_Your assignment_:
Present the following entries again, word for word and in full.

Exercise inputs: Begin

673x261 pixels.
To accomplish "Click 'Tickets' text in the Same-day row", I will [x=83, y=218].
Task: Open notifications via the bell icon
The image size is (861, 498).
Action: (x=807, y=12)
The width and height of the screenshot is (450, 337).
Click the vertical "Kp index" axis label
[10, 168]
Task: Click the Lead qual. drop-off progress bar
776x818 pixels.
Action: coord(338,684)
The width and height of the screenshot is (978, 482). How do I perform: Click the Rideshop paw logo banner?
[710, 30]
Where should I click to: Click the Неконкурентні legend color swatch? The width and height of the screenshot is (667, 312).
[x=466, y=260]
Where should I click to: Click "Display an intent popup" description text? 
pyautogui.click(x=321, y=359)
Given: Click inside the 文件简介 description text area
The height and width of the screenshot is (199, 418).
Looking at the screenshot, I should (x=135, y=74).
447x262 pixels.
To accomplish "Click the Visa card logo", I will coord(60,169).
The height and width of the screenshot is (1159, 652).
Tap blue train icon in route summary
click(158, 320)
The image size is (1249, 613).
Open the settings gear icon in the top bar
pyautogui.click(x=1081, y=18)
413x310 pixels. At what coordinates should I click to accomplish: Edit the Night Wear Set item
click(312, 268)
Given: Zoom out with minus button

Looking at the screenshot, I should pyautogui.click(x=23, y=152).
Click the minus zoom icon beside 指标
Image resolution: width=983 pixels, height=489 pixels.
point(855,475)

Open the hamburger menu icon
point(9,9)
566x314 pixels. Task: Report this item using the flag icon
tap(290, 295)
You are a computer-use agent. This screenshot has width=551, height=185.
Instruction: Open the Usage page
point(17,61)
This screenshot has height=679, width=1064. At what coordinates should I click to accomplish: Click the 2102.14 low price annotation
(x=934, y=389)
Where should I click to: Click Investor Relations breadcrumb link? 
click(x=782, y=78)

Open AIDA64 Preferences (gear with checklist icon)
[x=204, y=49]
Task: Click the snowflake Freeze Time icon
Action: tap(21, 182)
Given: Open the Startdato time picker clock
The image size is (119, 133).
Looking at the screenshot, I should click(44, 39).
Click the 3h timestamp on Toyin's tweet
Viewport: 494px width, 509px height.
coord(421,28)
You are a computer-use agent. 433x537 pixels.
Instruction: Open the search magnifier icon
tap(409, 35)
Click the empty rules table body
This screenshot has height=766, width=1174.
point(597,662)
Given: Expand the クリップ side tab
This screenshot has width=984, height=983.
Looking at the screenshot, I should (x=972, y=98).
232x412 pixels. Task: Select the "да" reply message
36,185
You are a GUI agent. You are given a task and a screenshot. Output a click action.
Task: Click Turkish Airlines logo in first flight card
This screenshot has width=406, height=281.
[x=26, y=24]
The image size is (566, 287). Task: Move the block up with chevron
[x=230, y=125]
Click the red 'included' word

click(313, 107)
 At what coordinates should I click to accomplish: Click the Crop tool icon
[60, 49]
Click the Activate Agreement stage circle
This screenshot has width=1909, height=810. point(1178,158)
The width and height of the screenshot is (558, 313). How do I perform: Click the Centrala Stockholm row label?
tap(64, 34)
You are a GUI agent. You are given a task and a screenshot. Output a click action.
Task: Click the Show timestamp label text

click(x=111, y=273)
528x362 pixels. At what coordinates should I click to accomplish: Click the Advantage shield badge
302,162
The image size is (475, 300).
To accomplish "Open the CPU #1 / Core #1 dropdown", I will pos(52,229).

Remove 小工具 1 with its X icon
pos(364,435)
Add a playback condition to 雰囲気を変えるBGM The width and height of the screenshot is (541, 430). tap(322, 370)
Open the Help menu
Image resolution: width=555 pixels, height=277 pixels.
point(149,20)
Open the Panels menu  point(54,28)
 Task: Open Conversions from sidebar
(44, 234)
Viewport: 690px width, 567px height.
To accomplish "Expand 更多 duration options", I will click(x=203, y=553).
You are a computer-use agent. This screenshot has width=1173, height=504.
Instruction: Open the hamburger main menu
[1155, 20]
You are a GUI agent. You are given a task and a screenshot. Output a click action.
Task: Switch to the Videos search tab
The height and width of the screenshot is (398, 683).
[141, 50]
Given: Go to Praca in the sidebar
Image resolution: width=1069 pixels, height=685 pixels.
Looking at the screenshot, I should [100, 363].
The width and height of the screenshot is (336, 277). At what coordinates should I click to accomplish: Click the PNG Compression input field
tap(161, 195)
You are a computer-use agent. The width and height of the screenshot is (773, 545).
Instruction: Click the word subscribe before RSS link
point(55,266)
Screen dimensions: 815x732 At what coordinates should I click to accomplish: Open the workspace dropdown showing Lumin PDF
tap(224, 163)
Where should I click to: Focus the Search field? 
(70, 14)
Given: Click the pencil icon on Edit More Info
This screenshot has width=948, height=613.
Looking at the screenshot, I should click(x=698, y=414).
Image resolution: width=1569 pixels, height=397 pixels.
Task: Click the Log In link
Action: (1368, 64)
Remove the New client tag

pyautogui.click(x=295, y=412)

Exercise inputs: End

_Exercise result_:
673x261 pixels.
To accomplish "Click 'Tickets' text in the Same-day row", I will [x=83, y=218].
Task: Open notifications via the bell icon
The image size is (861, 498).
Action: (x=807, y=12)
The width and height of the screenshot is (450, 337).
Click the vertical "Kp index" axis label
[10, 168]
Task: Click the Lead qual. drop-off progress bar
776x818 pixels.
Action: coord(338,684)
The width and height of the screenshot is (978, 482). How do I perform: Click the Rideshop paw logo banner?
[710, 30]
Where should I click to: Click the Неконкурентні legend color swatch? The width and height of the screenshot is (667, 312).
[x=466, y=260]
Where should I click to: Click "Display an intent popup" description text? 
pyautogui.click(x=321, y=359)
Given: Click inside the 文件简介 description text area
The height and width of the screenshot is (199, 418).
Looking at the screenshot, I should (x=135, y=74).
447x262 pixels.
To accomplish "Click the Visa card logo", I will coord(60,169).
The height and width of the screenshot is (1159, 652).
Tap blue train icon in route summary
click(158, 320)
The image size is (1249, 613).
Open the settings gear icon in the top bar
pyautogui.click(x=1081, y=18)
413x310 pixels. At what coordinates should I click to accomplish: Edit the Night Wear Set item
click(312, 268)
Given: Zoom out with minus button

Looking at the screenshot, I should pyautogui.click(x=23, y=152).
Click the minus zoom icon beside 指标
Image resolution: width=983 pixels, height=489 pixels.
point(855,475)

Open the hamburger menu icon
point(9,9)
566x314 pixels. Task: Report this item using the flag icon
tap(290, 295)
You are a computer-use agent. This screenshot has width=551, height=185.
Instruction: Open the Usage page
point(17,61)
This screenshot has height=679, width=1064. At what coordinates should I click to accomplish: Click the 2102.14 low price annotation
(x=934, y=389)
Where should I click to: Click Investor Relations breadcrumb link? 
click(x=782, y=78)

Open AIDA64 Preferences (gear with checklist icon)
[x=204, y=49]
Task: Click the snowflake Freeze Time icon
Action: tap(21, 182)
Given: Open the Startdato time picker clock
The image size is (119, 133).
Looking at the screenshot, I should click(44, 39).
Click the 3h timestamp on Toyin's tweet
Viewport: 494px width, 509px height.
coord(421,28)
You are a computer-use agent. 433x537 pixels.
Instruction: Open the search magnifier icon
tap(409, 35)
Click the empty rules table body
This screenshot has height=766, width=1174.
point(597,662)
Given: Expand the クリップ side tab
This screenshot has width=984, height=983.
Looking at the screenshot, I should (x=972, y=98).
232x412 pixels. Task: Select the "да" reply message
36,185
You are a GUI agent. You are given a task and a screenshot. Output a click action.
Task: Click Turkish Airlines logo in first flight card
This screenshot has width=406, height=281.
[x=26, y=24]
The image size is (566, 287). Task: Move the block up with chevron
[x=230, y=125]
Click the red 'included' word

click(313, 107)
 At what coordinates should I click to accomplish: Click the Crop tool icon
[60, 49]
Click the Activate Agreement stage circle
This screenshot has width=1909, height=810. point(1178,158)
The width and height of the screenshot is (558, 313). How do I perform: Click the Centrala Stockholm row label?
tap(64, 34)
You are a GUI agent. You are given a task and a screenshot. Output a click action.
Task: Click the Show timestamp label text

click(x=111, y=273)
528x362 pixels. At what coordinates should I click to accomplish: Click the Advantage shield badge
302,162
The image size is (475, 300).
To accomplish "Open the CPU #1 / Core #1 dropdown", I will pos(52,229).

Remove 小工具 1 with its X icon
pos(364,435)
Add a playback condition to 雰囲気を変えるBGM The width and height of the screenshot is (541, 430). tap(322, 370)
Open the Help menu
Image resolution: width=555 pixels, height=277 pixels.
point(149,20)
Open the Panels menu  point(54,28)
 Task: Open Conversions from sidebar
(44, 234)
Viewport: 690px width, 567px height.
To accomplish "Expand 更多 duration options", I will click(x=203, y=553).
You are a computer-use agent. This screenshot has width=1173, height=504.
Instruction: Open the hamburger main menu
[1155, 20]
You are a GUI agent. You are given a task and a screenshot. Output a click action.
Task: Switch to the Videos search tab
The height and width of the screenshot is (398, 683).
[141, 50]
Given: Go to Praca in the sidebar
Image resolution: width=1069 pixels, height=685 pixels.
Looking at the screenshot, I should [100, 363].
The width and height of the screenshot is (336, 277). At what coordinates should I click to accomplish: Click the PNG Compression input field
tap(161, 195)
You are a computer-use agent. The width and height of the screenshot is (773, 545).
Instruction: Click the word subscribe before RSS link
point(55,266)
Screen dimensions: 815x732 At what coordinates should I click to accomplish: Open the workspace dropdown showing Lumin PDF
tap(224, 163)
Where should I click to: Focus the Search field? 
(70, 14)
Given: Click the pencil icon on Edit More Info
This screenshot has width=948, height=613.
Looking at the screenshot, I should click(x=698, y=414).
Image resolution: width=1569 pixels, height=397 pixels.
Task: Click the Log In link
Action: (1368, 64)
Remove the New client tag

pyautogui.click(x=295, y=412)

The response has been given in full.